------ Data excerpts

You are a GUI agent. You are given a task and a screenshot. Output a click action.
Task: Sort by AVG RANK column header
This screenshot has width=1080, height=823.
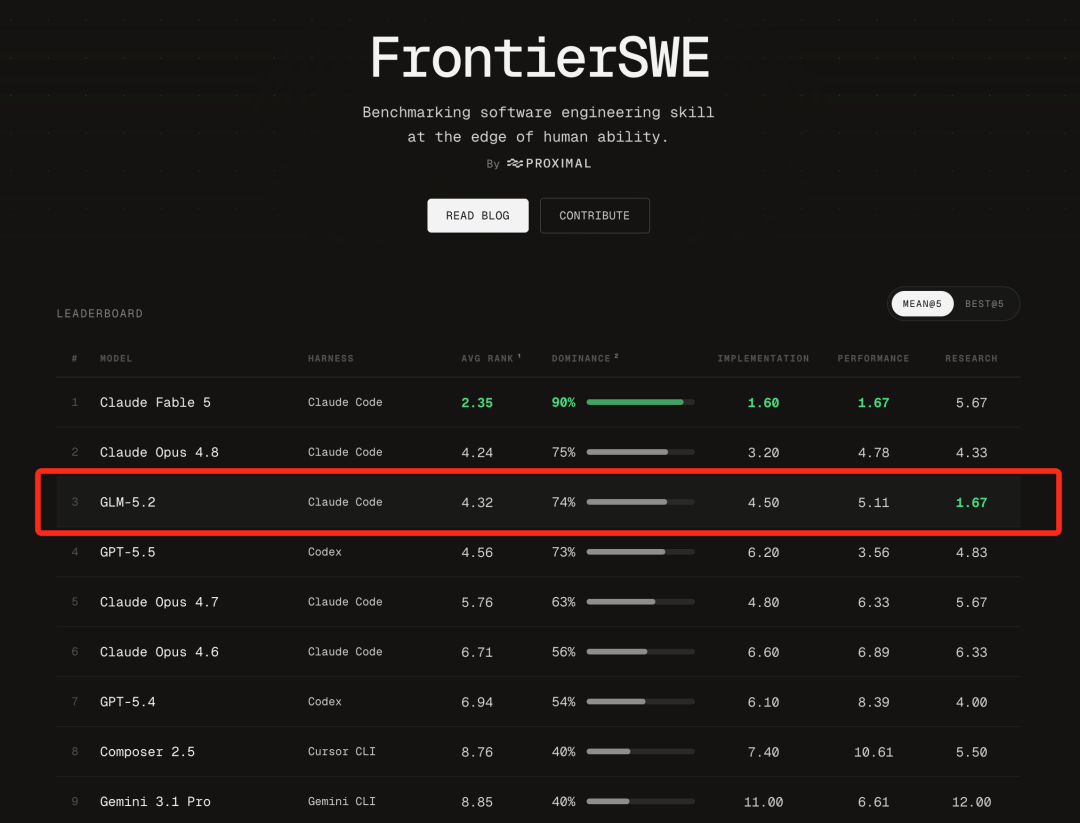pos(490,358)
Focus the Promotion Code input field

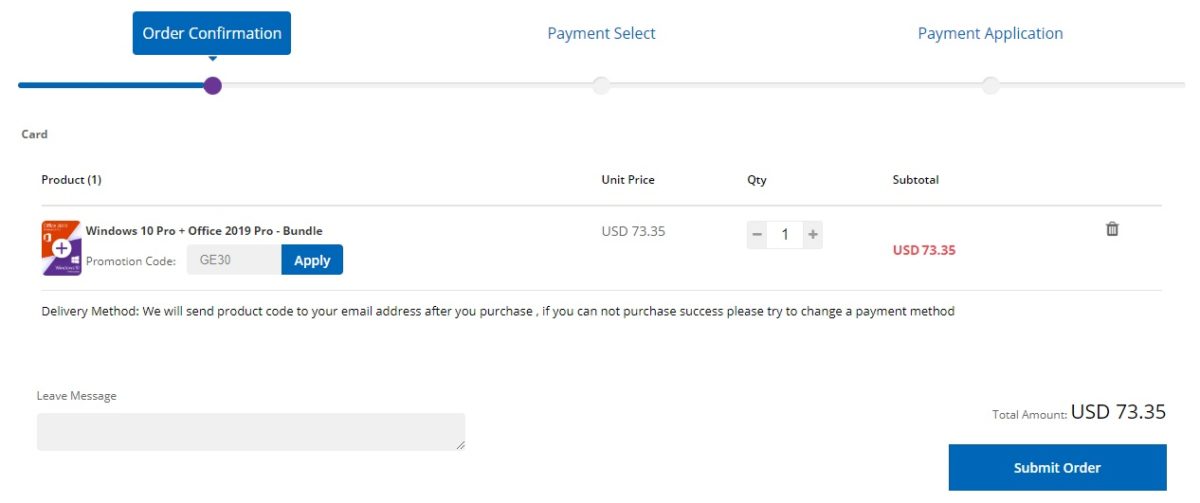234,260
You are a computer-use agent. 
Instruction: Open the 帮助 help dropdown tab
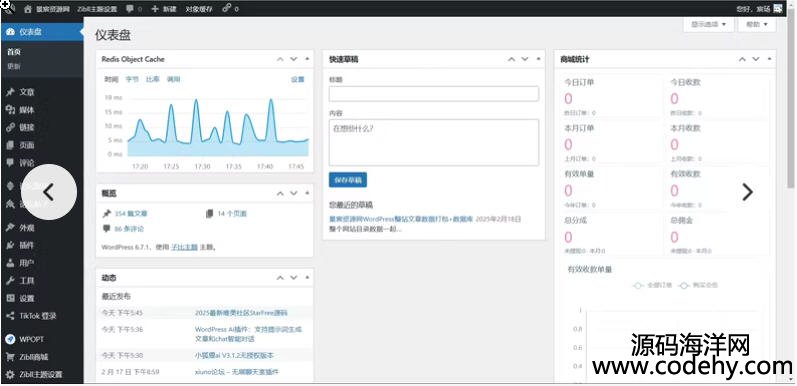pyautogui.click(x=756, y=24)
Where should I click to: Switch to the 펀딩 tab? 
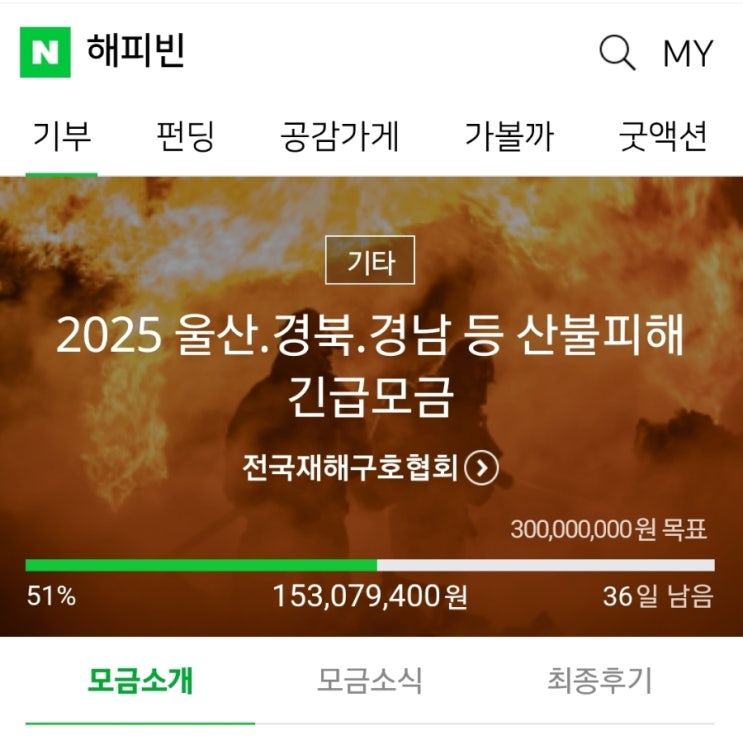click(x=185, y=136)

------------
------ Data excerpts

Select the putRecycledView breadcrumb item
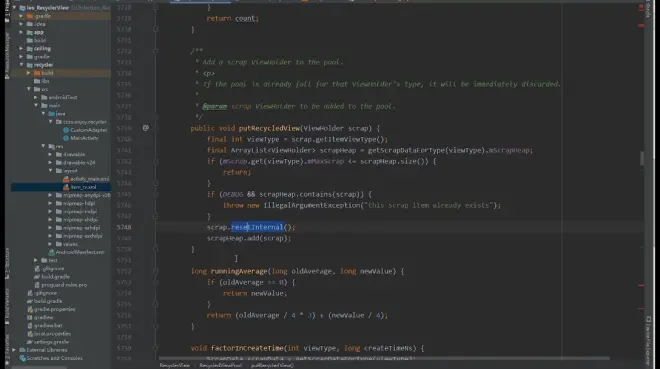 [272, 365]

------------
------ Data excerpts

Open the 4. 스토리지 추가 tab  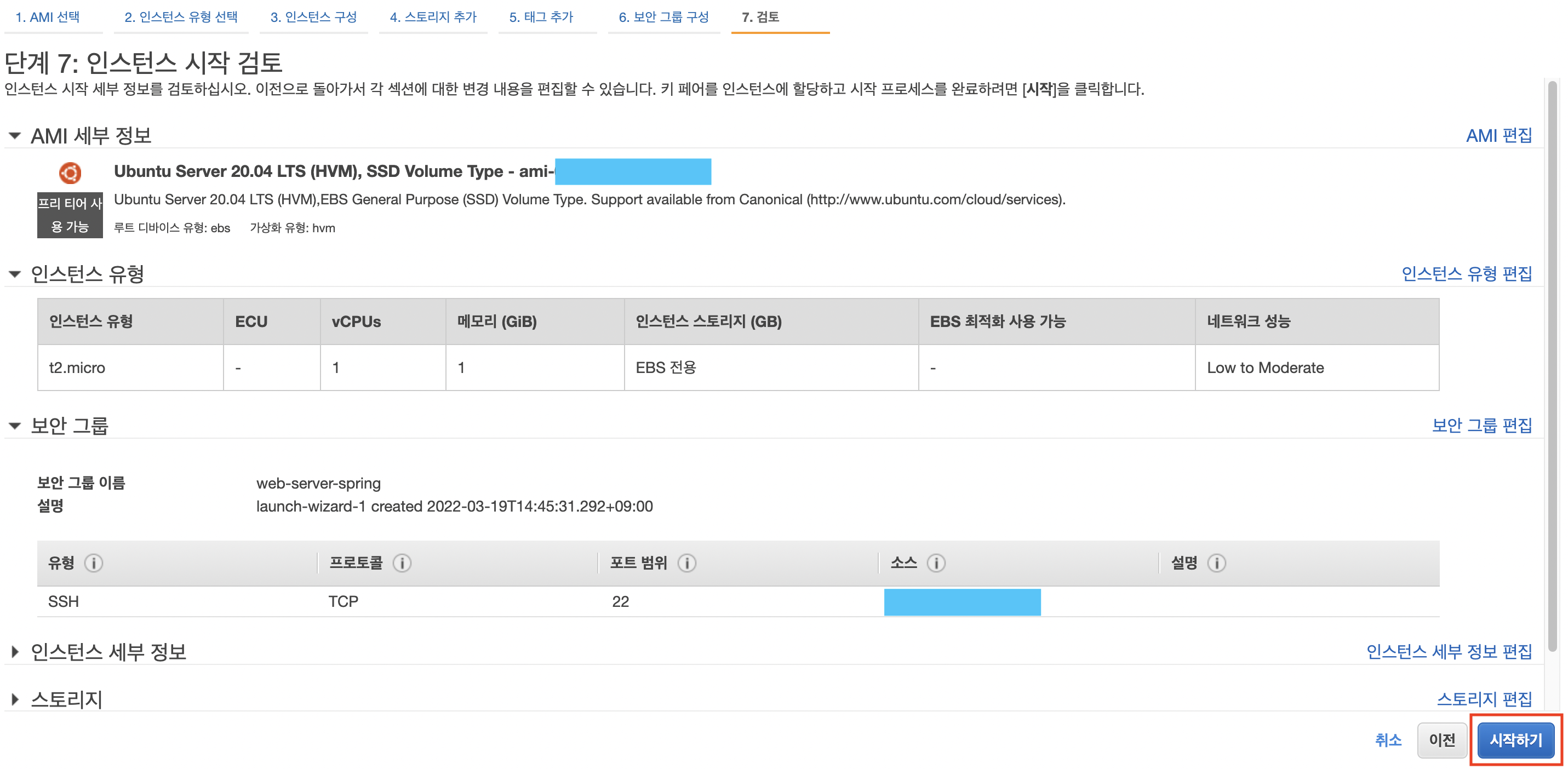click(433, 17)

------------

What is asked: Show every line of the items above that contains the string "agent", treating uppercase and lowercase letters as different.

Task result:
You are a GUI agent. You are given a task and a screenshot. Output a click action.
You are a computer-use agent. 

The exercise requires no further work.